Page text:
######
III-V resonant tunneling for ULTRARAM

UK-based researchers report the first tests of an ‘ULTRARAM’ III-V memory that incorporates quantum resonant tunneling as part of its operation “to achieve non-volatility at extremely low switching energy per unit area” [D. Lane et al, IEEE Transactions on Electron Devices, published online 25 March 2021].

The team from Lancaster University, University of Liverpool and University of Warwick hopes that the technology could form the basis for a ‘universal memory’, combining the speed and random-access advantages of dynamic random access memory (DRAM) and the non-volatility of Flash. The universal-memory dream is discounted by most researchers as being “unfeasible or almost impossible”.

The UK team believes that the “unusual band offsets” of the ‘6.1Å’ lattice-spacing family of high-mobility III-V materials – indium arsenide (InAs), aluminium antimonide (AlSb) and gallium antimonide (GaSb) – offer hope in this regard. The researchers write: “In particular, the extraordinarily large conduction-band offset of InAs/AlSb (2.1eV) delivers electron barriers akin to those of dielectrics to achieve non-volatility.”

Figure 1: Left: cross-sectional schematic of ULTRARAM and material layers. Right: dark-field transmission electron microscope image of epitaxial structure.

Figure 1: Left: cross-sectional schematic of ULTRARAM and material layers. Right: dark-field transmission electron microscope image of epitaxial structure.

The material structure for the ULTRARAM was grown on 2-inch heavily doped n-type GaAs substrates, using molecular beam epitaxy (MBE). The lattice mismatch between GaSb and GaAs is 7.8%. An interfacial misfit array between the GaAs and GaSb buffer was used to mitigate the problems that can arise from the relatively large difference in lattice parameter. The active part of the memory element was provided by GaSb/InAs/AlSb layers.

The triple-barrier resonant tunneling (TBRT) structure consisted of alternating InAs/AlSb layers. The InAs/AlSb provides a 2.1eV barrier to charge leakage from the InAs floating gate (FG) structure at low bias. However, the resonant tunneling allows electrons to enter and leave the FG easily with an applied bias of about 2.5V. This voltage is about a factor of ten lower than that needed in Flash memory program/erase operations.

The fabrication used a combination of alternative inductively coupled plasma (ICP) and selective wet etching. The plasma etch was controlled using in-situ reflectance measurements. The plasma source gases were boron trichloride, chlorine and argon. The wet etching variously used tetramethylammonium hydroxide (AlSb and GaSb) and a citric acid/hydrogen peroxide solution in water (InAs).
######
Data segment:

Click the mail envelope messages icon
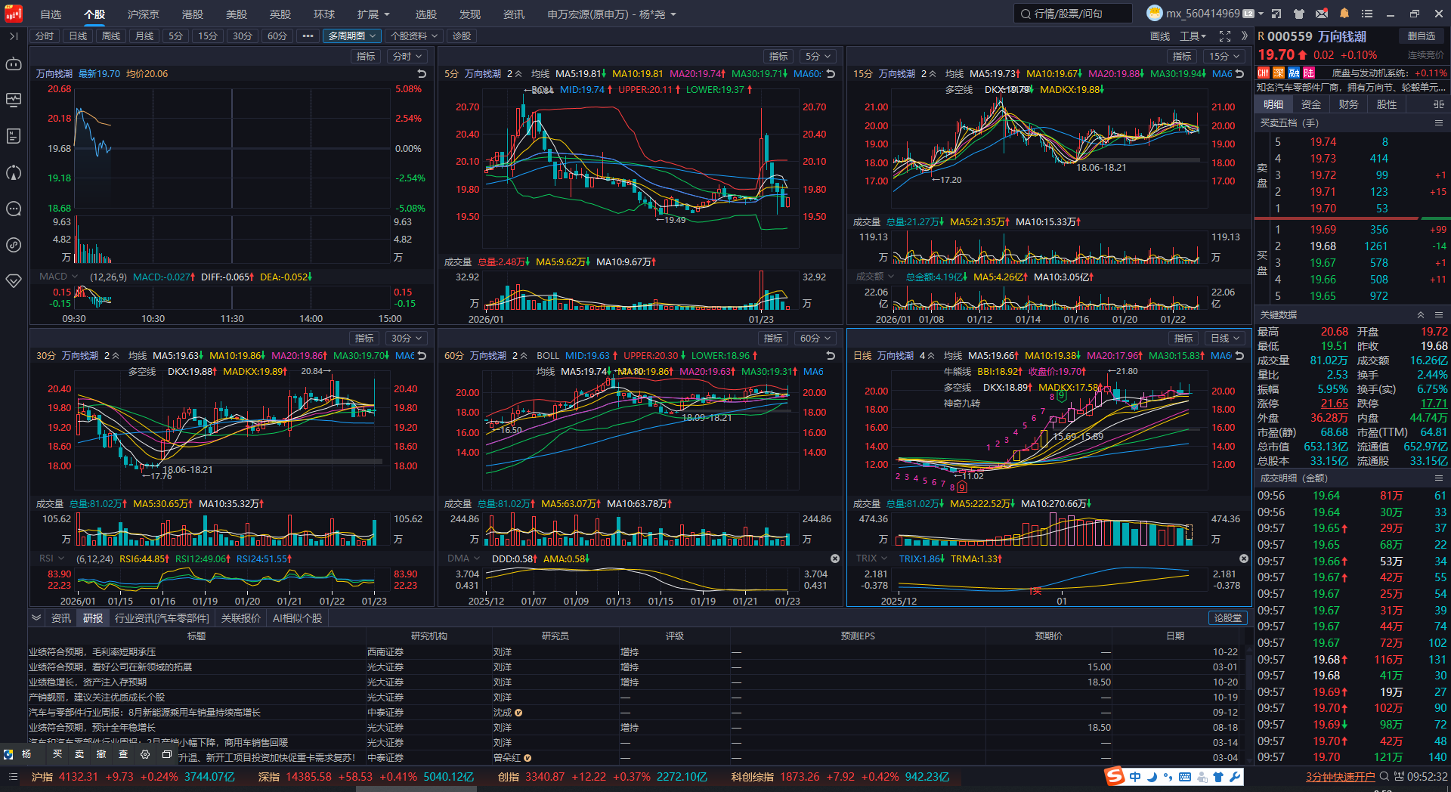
######
Copy word for word the passage of the ULTRARAM article between "UK-based researchers report" and "25 March 2021].", inclusive.

Written answer:
UK-based researchers report the first tests of an ‘ULTRARAM’ III-V memory that incorporates quantum resonant tunneling as part of its operation “to achieve non-volatility at extremely low switching energy per unit area” [D. Lane et al, IEEE Transactions on Electron Devices, published online 25 March 2021].